Everyone knows this scenario: You’re sitting at your desk at work, doing the same thing day in, day out and you feel like you need a break. You start dreaming of getting outside, perhaps on a hiking trip. So when you get home in the evening, you start planning. But somehow you don’t even know where to start, there’s so much to it. Don’t worry, I have made a little guide to help you through it!
Step 1: Choose your destination. It’s as simple as that. Well, maybe don’t be too broad when choosing where you want to go. Something like “Canada” doesn’t quite work, but something like “Carpathian Mountains” is a perfectly fine start.
Step 2: Do your research. Google hiking routes in your area of choice. Most countries have websites listing outdoor opportunities. There are many established trails everywhere. If you opt for a multi-stage hike, you can either pick an established multi-stage trail or make your own route. Either way, don’t overestimate your abilities! If you have never done something similar before, do not pick the advanced routes.
The Alta Via Trails in the Dolomites are a good example for established multi-stage trails. You’ll find plenty of descriptions that break the trail in manageable sections and give places to stay for the night. Especially if you haven’t done many hiking trips before, this is a tremendous help.

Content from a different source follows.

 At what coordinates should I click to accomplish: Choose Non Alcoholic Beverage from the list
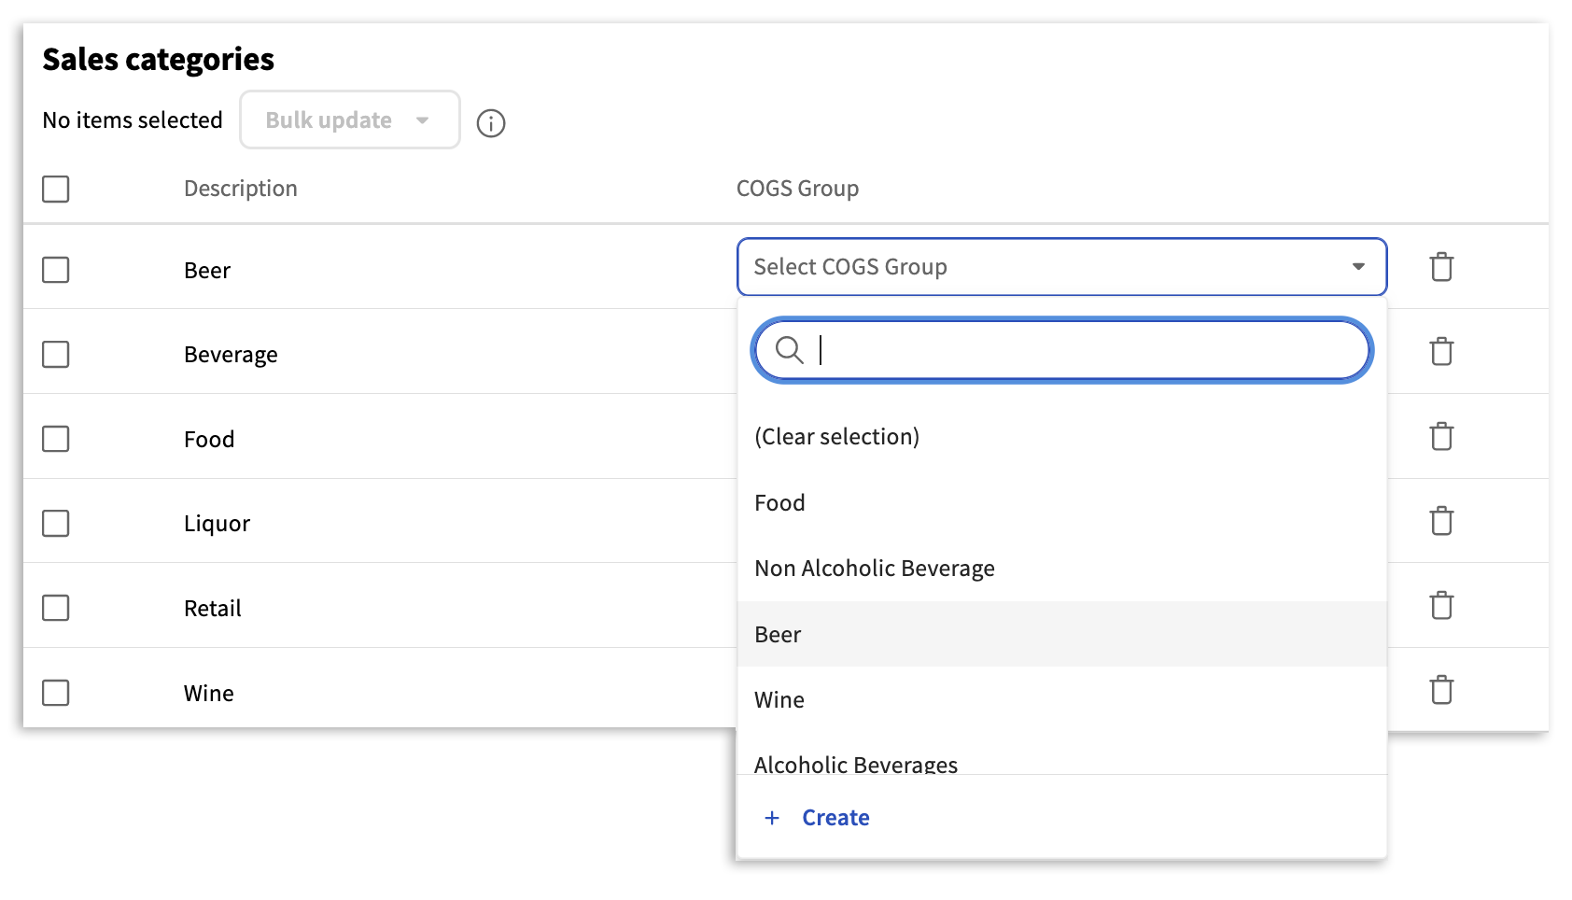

If you are experienced enough to set your own daily stages without overestimating your abilities, you can also just grab a map and start planning your unique adventure. However, be careful. You are much slower with a full backpack, and you are much slower when you have to cover altitude differences! If in doubt, do a short rather than a long section.

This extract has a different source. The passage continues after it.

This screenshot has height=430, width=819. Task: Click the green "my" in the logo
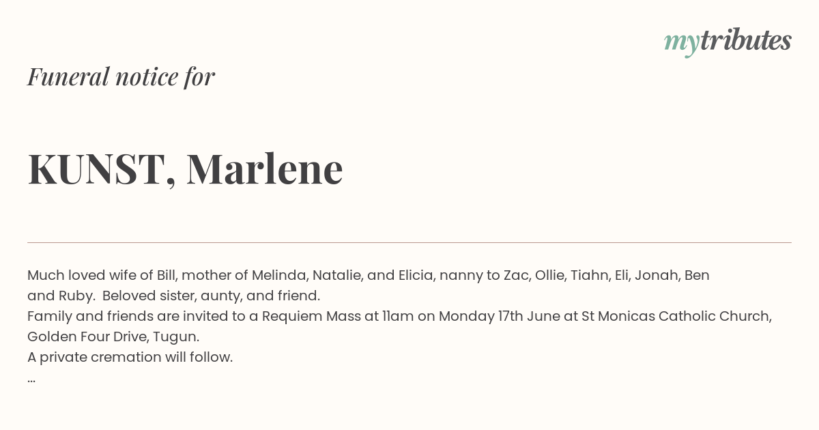(681, 44)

Step 3: Make your reservations. I know, it’s such a romantic thought to just hit the trail without knowing where you’ll end up for the night. In reality, this may be an issue. Especially in summer, European mountain areas are full of hikers, mountain bikers, climbers and all sorts of adventurers. That means that you might well run into a fully occupied place. If you are turned away and the next place to stay is another 10 km away, that’s everything but romantic. If you have picked lodges for the night, there is no reason why you shouldn’t make a reservation.
Step 4: Make your preparations. You’ve picked your route, you’ve made your reservations. So far, so good. No you just to add final touches to your preparation. Gather your gear (I will write another post about what to take). Some of the most important items are: compass, map in rainproof map cover, head torch, emergency phone. Carrying a map and compass may seem old fashioned. A lot of hikers carry GPS devices for navigation. But these gadgets may always fail you, there can always be a battery error or something similar. In that case, a map and compass are a valuable backup. A head torch is crucial in case you get lost and have to walk in darkness. And obviously an emergency phone in case you need to call rescue services.
Step 5: Go on your trip. Have fun. And don’t be afraid to change your plans if weather conditions don’t permit passage of the originally planned trails. Better safe than sorry!